Moonrise Kingdom
He kills a dog. Do not see this film.
It feels obvious and cheap to even have an opinion about Moonrise Kingdom, a film I was doomed to see because of the presence of Mr. Bruce Willis. I’m eschewing anger since Mr. Wes Anderson ‘makes films that people feel strongly’ about, and I’m shallow enough not to want to be like everyone else.
Not as shallow as Mr. Anderson, of course, which is not boastfulness on my part, merely re-stating empirical observation. I can’t survive in the vacuum of space, reproduce offspring from a pouch, grow to be six hundred and eighty five feet high or be as shallow as Wes Anderson.

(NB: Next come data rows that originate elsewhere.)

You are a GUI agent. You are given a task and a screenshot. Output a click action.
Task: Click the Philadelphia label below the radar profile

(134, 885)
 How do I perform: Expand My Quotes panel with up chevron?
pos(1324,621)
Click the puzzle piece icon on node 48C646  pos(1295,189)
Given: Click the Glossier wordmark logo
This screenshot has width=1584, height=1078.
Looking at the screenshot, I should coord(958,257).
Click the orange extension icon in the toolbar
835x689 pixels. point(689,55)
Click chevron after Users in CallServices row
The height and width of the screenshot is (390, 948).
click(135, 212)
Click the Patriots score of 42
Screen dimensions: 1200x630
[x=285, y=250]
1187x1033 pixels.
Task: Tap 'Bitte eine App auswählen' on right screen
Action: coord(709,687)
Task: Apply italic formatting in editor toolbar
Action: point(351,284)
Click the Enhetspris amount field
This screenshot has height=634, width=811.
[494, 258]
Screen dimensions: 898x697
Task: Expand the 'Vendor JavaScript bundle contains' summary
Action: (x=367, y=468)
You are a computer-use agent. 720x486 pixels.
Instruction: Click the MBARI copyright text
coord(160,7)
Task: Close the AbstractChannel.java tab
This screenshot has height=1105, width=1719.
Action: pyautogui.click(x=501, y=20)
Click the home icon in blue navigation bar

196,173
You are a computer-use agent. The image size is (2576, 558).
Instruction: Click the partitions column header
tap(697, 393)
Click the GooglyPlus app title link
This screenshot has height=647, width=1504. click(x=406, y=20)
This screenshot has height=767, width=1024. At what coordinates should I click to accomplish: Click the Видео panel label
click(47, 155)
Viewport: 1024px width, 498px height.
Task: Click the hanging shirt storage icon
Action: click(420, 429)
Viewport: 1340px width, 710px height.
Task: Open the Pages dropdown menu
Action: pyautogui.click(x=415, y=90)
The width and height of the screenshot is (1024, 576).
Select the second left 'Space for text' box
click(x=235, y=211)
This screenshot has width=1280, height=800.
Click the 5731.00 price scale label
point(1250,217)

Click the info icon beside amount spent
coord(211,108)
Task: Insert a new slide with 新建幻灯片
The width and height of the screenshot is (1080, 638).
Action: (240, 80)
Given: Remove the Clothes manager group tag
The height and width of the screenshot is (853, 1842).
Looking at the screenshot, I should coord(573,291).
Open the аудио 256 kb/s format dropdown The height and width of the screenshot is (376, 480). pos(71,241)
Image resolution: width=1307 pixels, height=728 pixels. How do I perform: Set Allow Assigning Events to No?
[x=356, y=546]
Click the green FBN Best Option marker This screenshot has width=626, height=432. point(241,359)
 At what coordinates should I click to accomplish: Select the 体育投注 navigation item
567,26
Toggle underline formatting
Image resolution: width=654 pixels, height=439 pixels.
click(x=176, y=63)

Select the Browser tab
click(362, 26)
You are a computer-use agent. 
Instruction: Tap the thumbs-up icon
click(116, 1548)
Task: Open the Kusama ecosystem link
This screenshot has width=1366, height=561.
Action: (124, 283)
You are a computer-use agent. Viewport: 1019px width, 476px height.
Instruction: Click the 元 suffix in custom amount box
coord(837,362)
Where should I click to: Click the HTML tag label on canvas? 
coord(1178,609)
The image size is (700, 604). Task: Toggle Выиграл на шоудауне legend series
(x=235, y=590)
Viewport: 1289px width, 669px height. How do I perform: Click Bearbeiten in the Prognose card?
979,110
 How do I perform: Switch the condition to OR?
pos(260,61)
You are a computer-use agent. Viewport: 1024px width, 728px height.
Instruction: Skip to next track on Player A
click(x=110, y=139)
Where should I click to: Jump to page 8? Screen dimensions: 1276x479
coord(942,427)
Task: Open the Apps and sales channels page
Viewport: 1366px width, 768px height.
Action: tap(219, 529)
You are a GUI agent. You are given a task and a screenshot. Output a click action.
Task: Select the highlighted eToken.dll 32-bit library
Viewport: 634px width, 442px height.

It’s a question of physics.
In deference to my failing attempts to remain detached, I can truthfully state that whatever opinion I have is colored by the way in which the films exists in the canon, that How I Spent My Summer Vacation, a solid piece of genre filmmaking would go straight to video and Moonrise Kingdom would go to Cannes. Even if his films were tolerable, and this may be his most tolerable film post Bottle-Rocket, it suffers immensely from its being over-praised and hyped by its various praisers and hypers. Without expectations, it could at least be enjoyed as an unsubstantial mediocrity.
I have to tread carefully here: how do I say Wes Anderson is a sociopath without seeming like I'm making a personal attack?
Ah, that last sentence was perfect.
Insert ‘I said it was his best film’ here, but the film is at least feh. Why, there’s even moments of accidental insight! To be fair, this is the über Wes Anderson film. Like Damsels in Distress, it is where this filmmaker was headed all along. This is neither a compliment nor an insult, though it is mostly an insult. Unlike DiD, Moonrise Kingdom is more akin to Battleship, which one could say is where Mr. Peter Berg was headed all along.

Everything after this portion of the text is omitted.